(Supplied material)
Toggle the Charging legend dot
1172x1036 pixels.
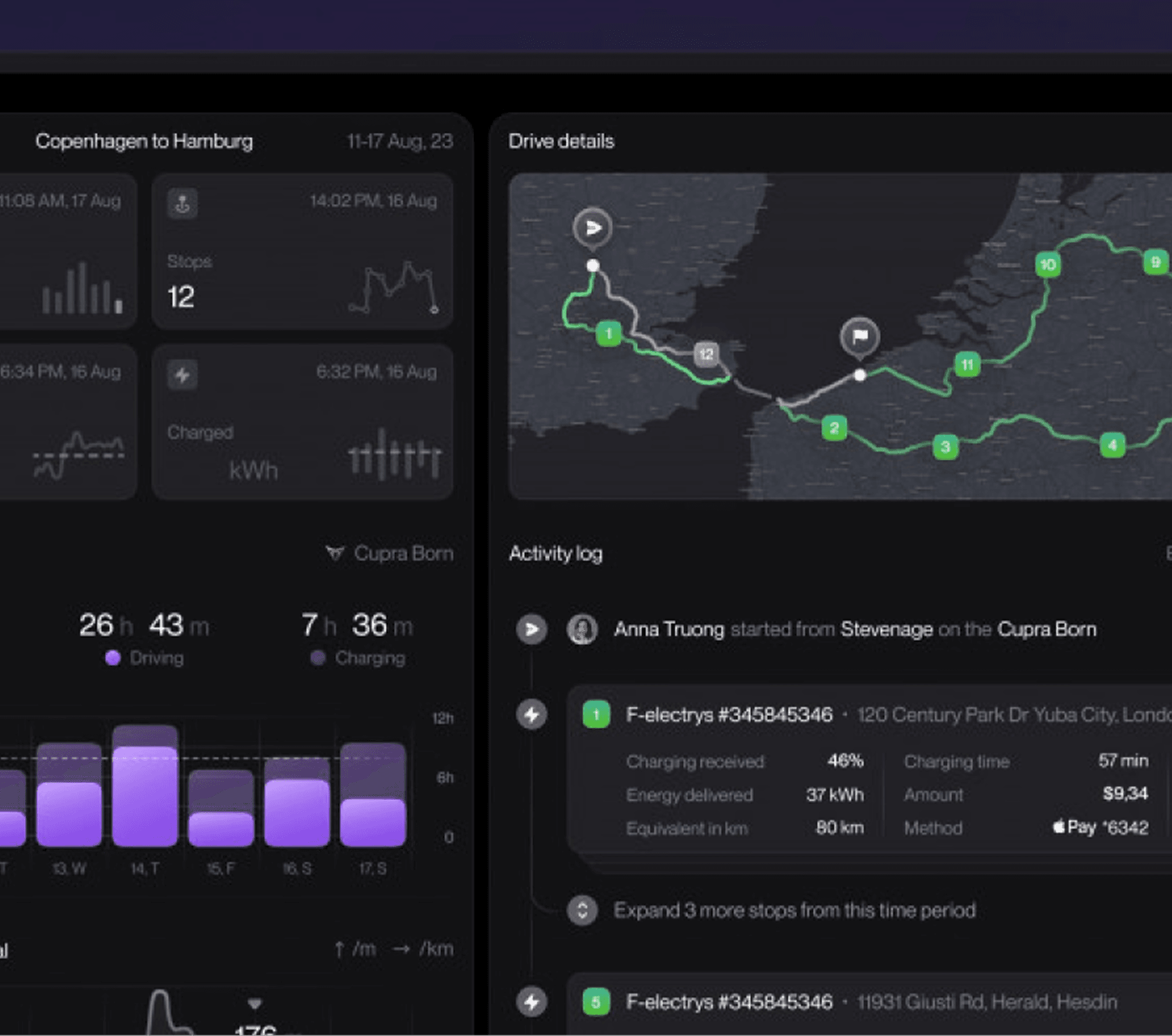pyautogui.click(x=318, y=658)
(End Supplied material)
(Supplied material)
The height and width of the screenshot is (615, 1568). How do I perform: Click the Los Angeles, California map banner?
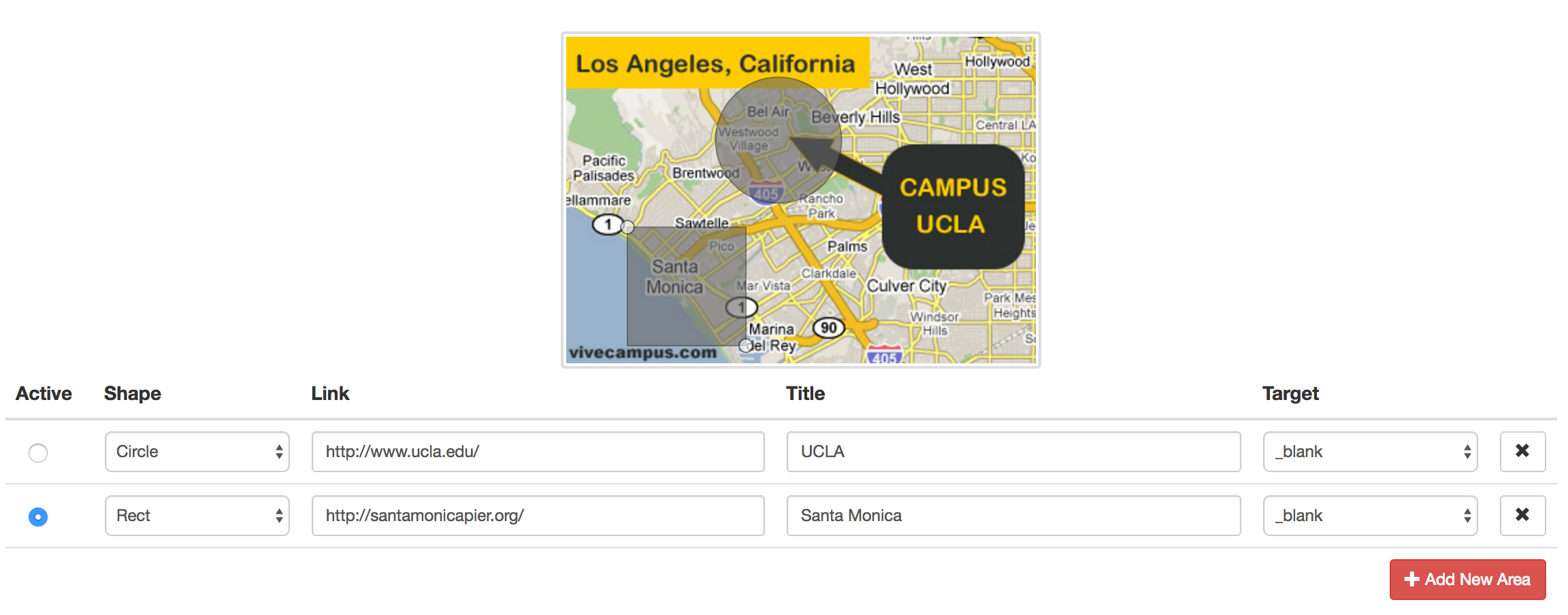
(End Supplied material)
(Supplied material)
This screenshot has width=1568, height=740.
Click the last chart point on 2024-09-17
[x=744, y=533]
(End Supplied material)
• **Exercise details**: Only lines containing the word "height" should appear in the answer, and every such line from the records above must be there.

• **Your solution**:
The height and width of the screenshot is (615, 1568). How do I perform: Click the Los Angeles, California map banner?
This screenshot has width=1568, height=740.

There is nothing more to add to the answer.